● What is expected
Repeat each entry below exactly, omitting any picture it holds.

● Extracted data
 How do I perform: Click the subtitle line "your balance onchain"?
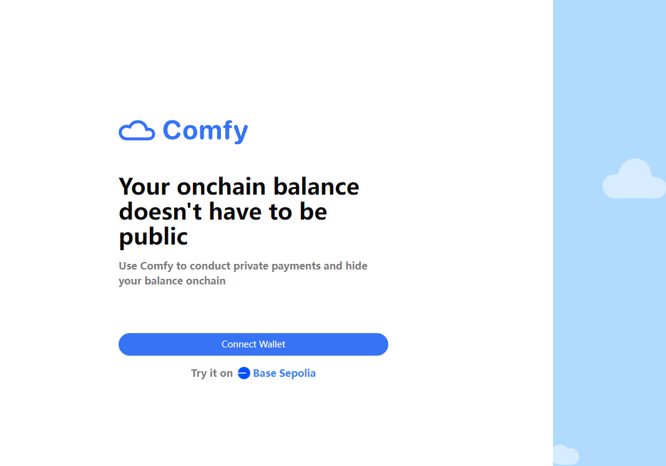point(172,281)
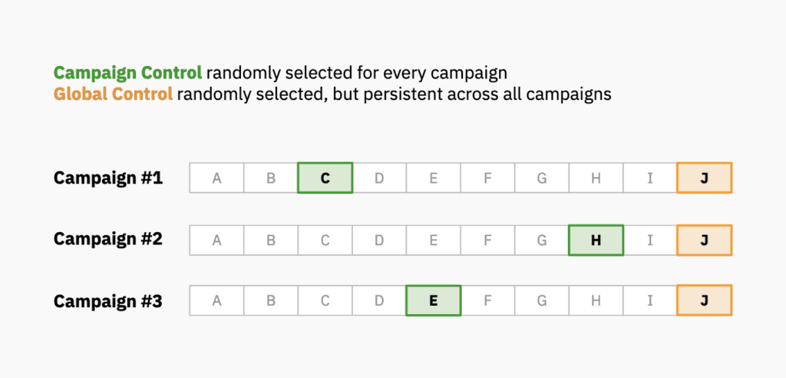Click the orange "Global Control" heading text

[112, 96]
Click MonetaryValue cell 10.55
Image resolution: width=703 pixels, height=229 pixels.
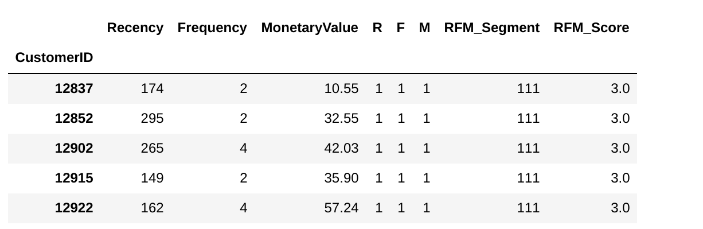341,88
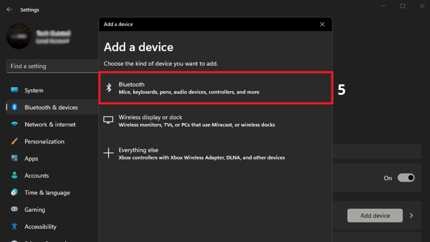Click the Personalization paintbrush icon
This screenshot has width=430, height=242.
pos(14,141)
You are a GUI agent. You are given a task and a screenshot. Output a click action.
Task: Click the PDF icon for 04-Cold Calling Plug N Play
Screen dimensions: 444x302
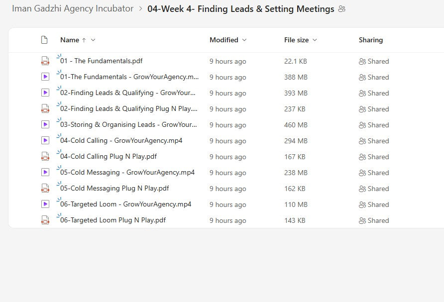tap(45, 157)
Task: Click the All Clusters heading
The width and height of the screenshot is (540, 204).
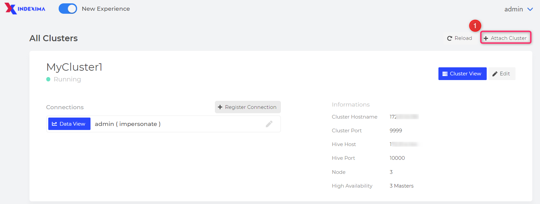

● Response
 How do I perform: Click the subtitle line "your balance onchain"?
point(172,281)
Click the orange "Global Control" heading text

[112, 96]
Click MonetaryValue cell 10.55
Image resolution: width=703 pixels, height=229 pixels.
341,88
Click the Personalization paintbrush icon
This screenshot has width=430, height=242.
pos(14,141)
You are a GUI agent. You are given a task and a screenshot. Output a click action.
Task: Click the PDF icon for 04-Cold Calling Plug N Play
Screen dimensions: 444x302
tap(45, 157)
Task: Click the All Clusters heading
The width and height of the screenshot is (540, 204).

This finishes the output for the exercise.